Objectif:
Transcrivez intégralement, sans y apporter la moindre modification, le texte ci-dessous sur la traduction liturgique du livre de Tobie.

Texte cité:
════

2.6.15

Traduction liturgique contre Vulgate: un exemple avec un extrait du livre de Tobie

Le haut clergé propose ou plutôt impose une "version liturgique" de la Bible. Voici un extrait de la traduction du Livre de Tobie telle que l'on peut la trouver pour aujourd'hui sur le site L'Évangile au quotidien:

Tobie chapitre 2:

Pendant ce temps-là, ma femme Anna, pour gagner sa vie, exécutait des travaux d’ouvrière, qu’elle livrait à ses patrons, et ceux-ci lui réglaient son salaire. Or, le sept du mois de Dystros, elle acheva une pièce de tissu et l’envoya à ses patrons ; ils lui réglèrent tout ce qu’ils lui devaient et, pour un repas de fête, ils lui offrirent un chevreau pris à sa mère. 
Arrivé chez moi, le chevreau se mit à bêler. J’appelai ma femme et lui dis : « D’où vient ce chevreau ? N’aurait-il pas été volé ? Rends-le à ses propriétaires. Car nous ne sommes pas autorisés à manger quoi que ce soit de volé ! »

════

Matériel fourni:
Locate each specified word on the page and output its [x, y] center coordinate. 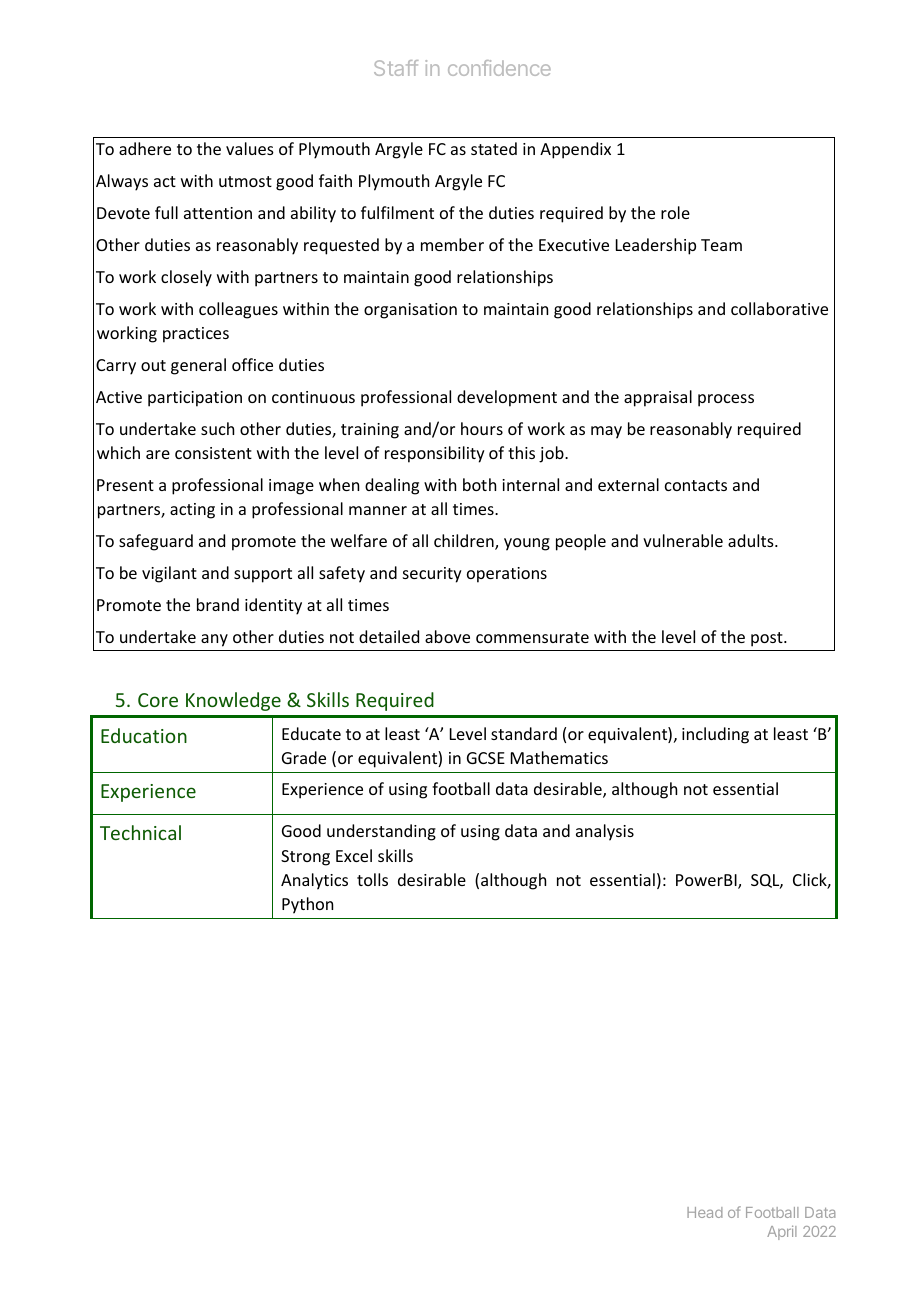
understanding [381, 832]
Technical [140, 832]
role [675, 212]
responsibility [435, 454]
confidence [499, 68]
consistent [213, 453]
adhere [145, 148]
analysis [605, 832]
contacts [696, 485]
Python [307, 905]
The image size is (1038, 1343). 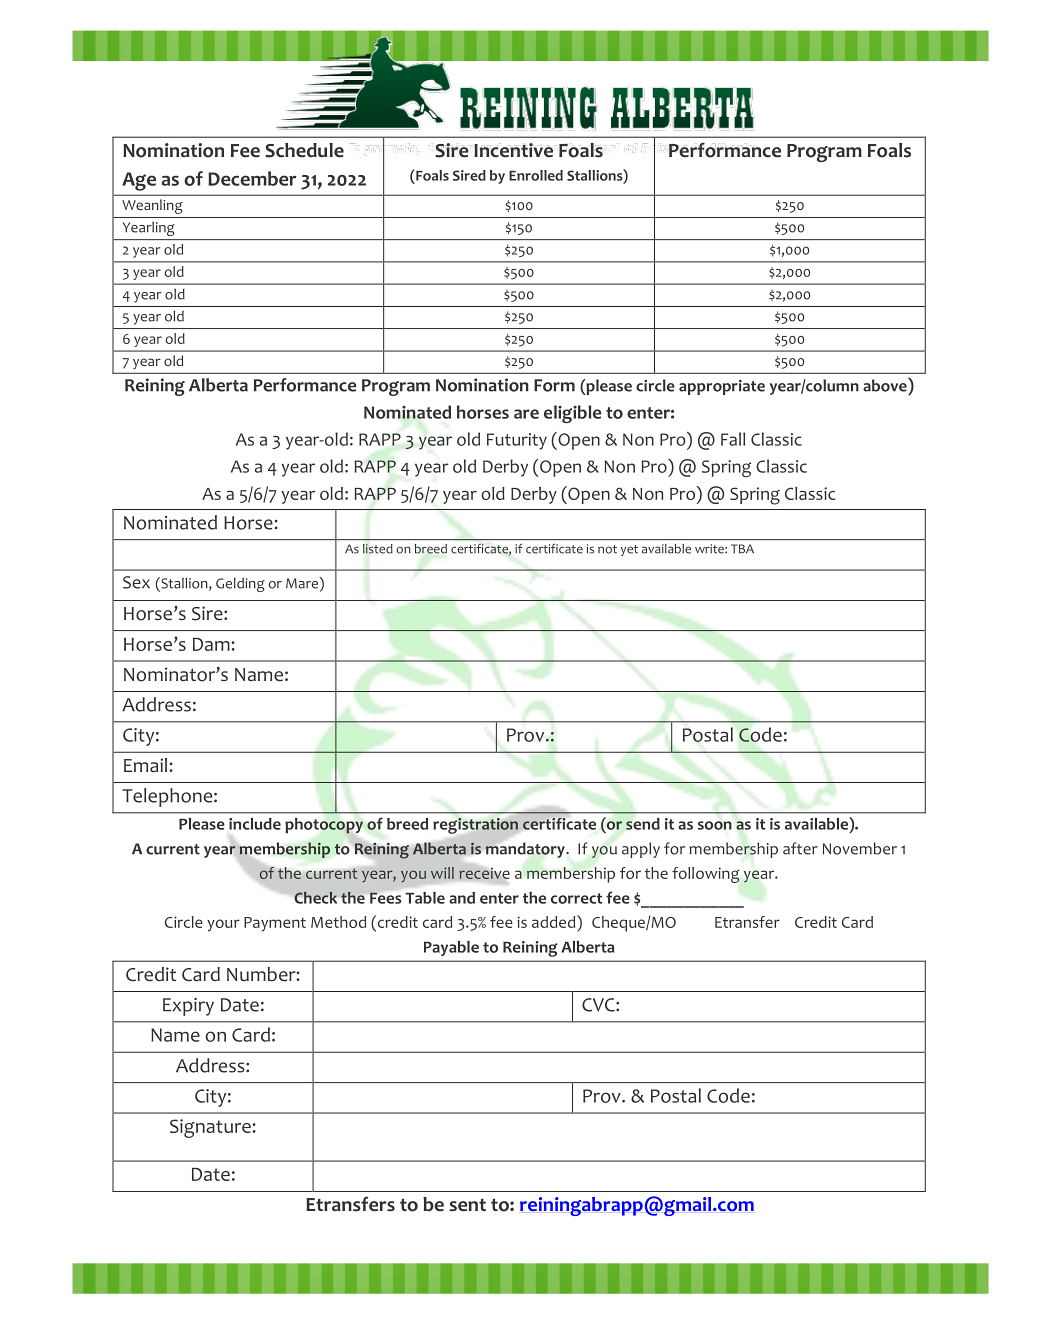 What do you see at coordinates (517, 441) in the image?
I see `Futurity` at bounding box center [517, 441].
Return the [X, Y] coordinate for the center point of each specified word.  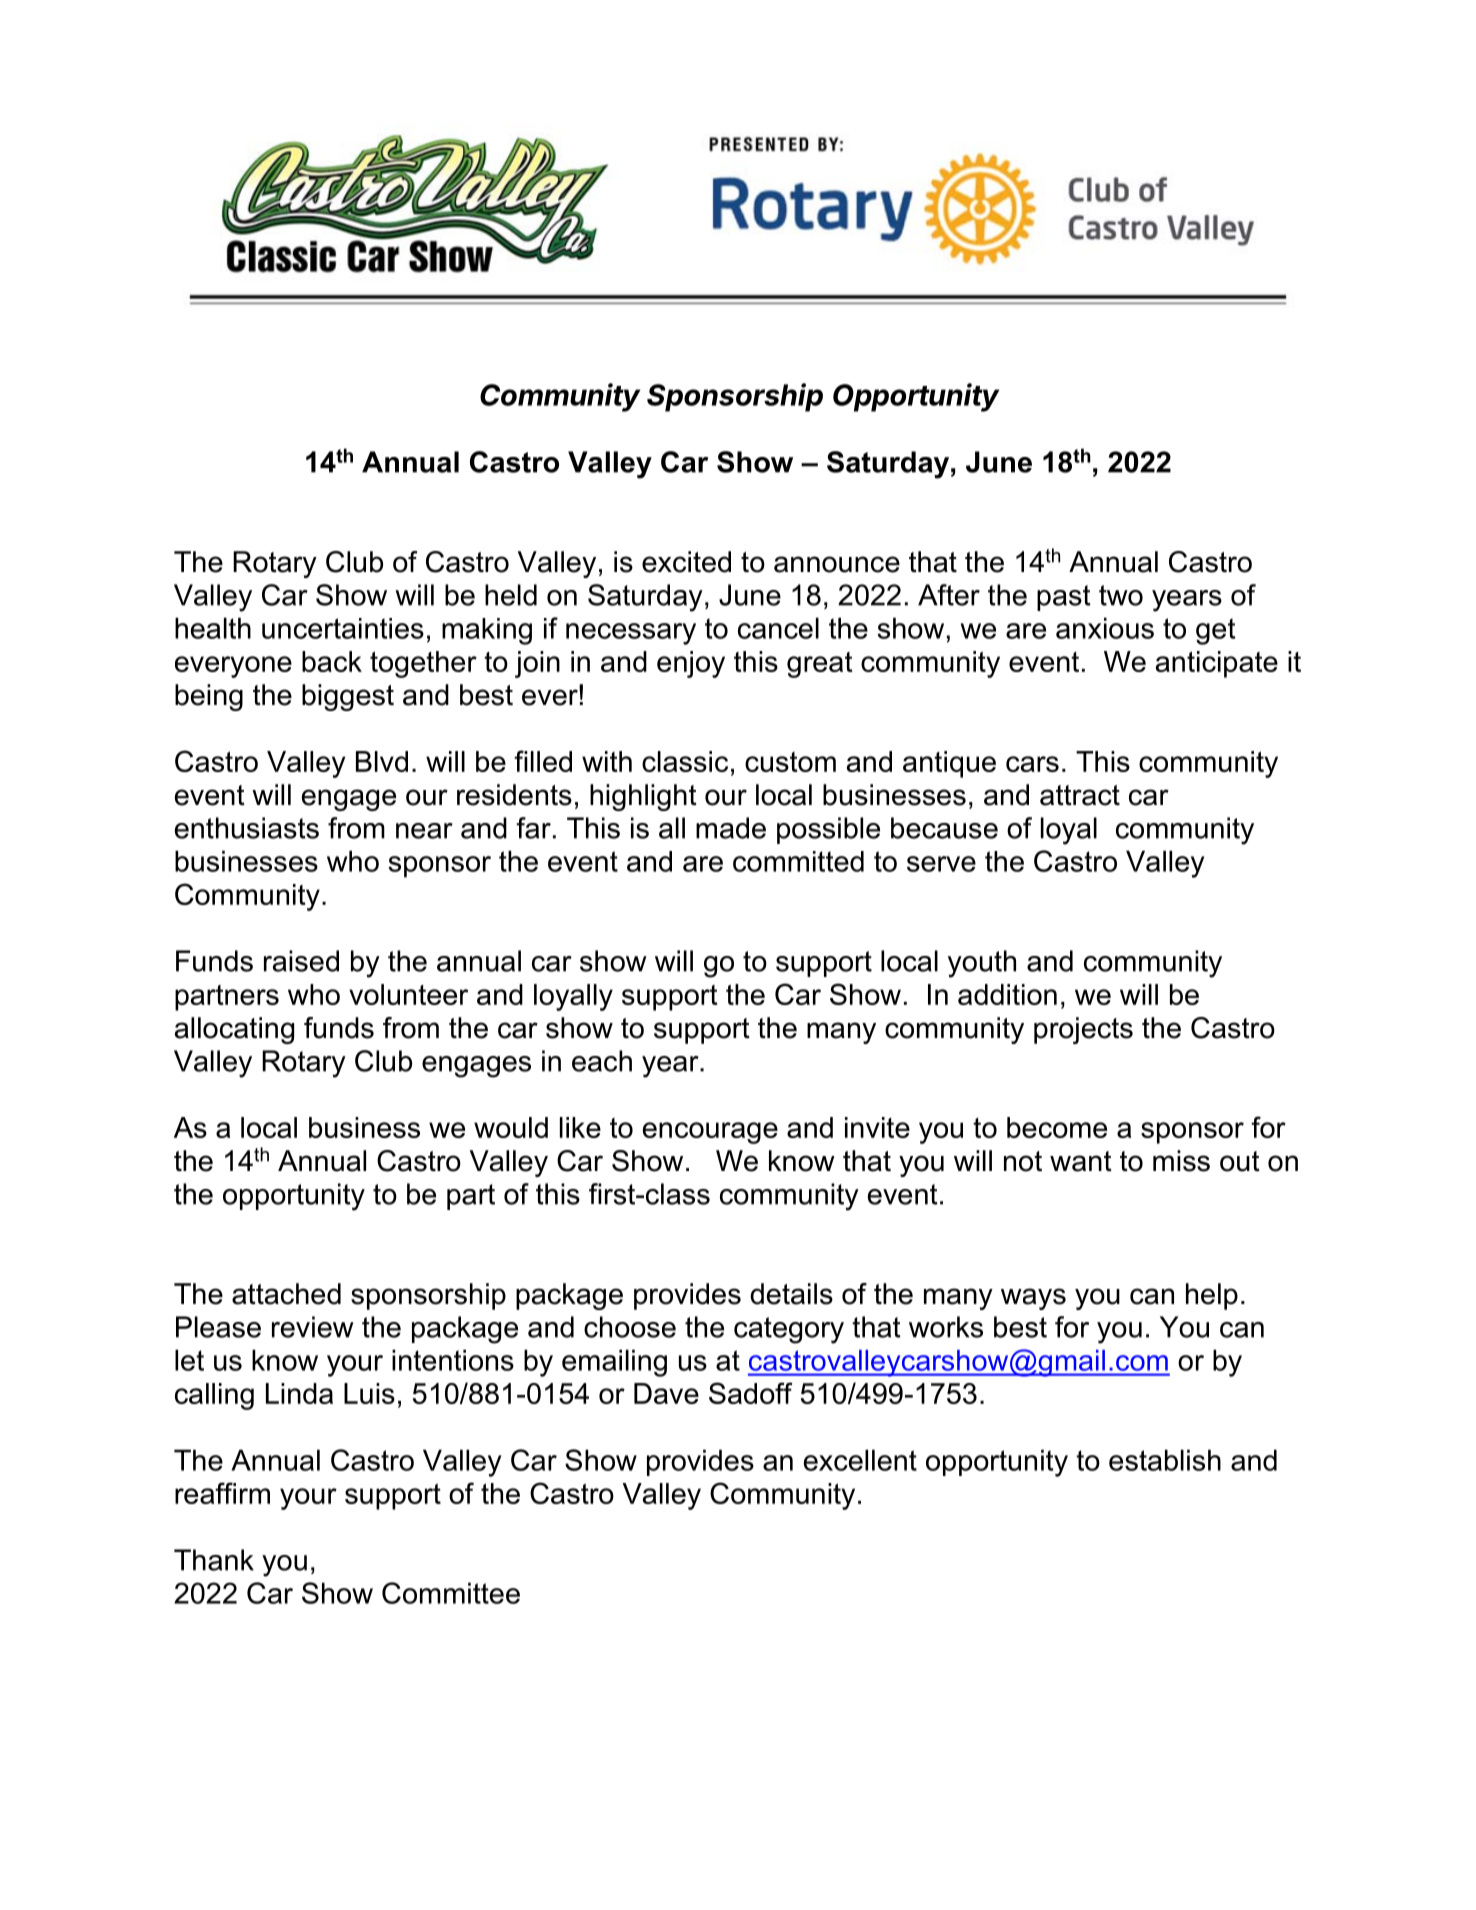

════

Résultat attendu:
2.6.15

Traduction liturgique contre Vulgate: un exemple avec un extrait du livre de Tobie

Le haut clergé propose ou plutôt impose une "version liturgique" de la Bible. Voici un extrait de la traduction du Livre de Tobie telle que l'on peut la trouver pour aujourd'hui sur le site L'Évangile au quotidien:

Tobie chapitre 2:

Pendant ce temps-là, ma femme Anna, pour gagner sa vie, exécutait des travaux d’ouvrière, qu’elle livrait à ses patrons, et ceux-ci lui réglaient son salaire. Or, le sept du mois de Dystros, elle acheva une pièce de tissu et l’envoya à ses patrons ; ils lui réglèrent tout ce qu’ils lui devaient et, pour un repas de fête, ils lui offrirent un chevreau pris à sa mère. 
Arrivé chez moi, le chevreau se mit à bêler. J’appelai ma femme et lui dis : « D’où vient ce chevreau ? N’aurait-il pas été volé ? Rends-le à ses propriétaires. Car nous ne sommes pas autorisés à manger quoi que ce soit de volé ! »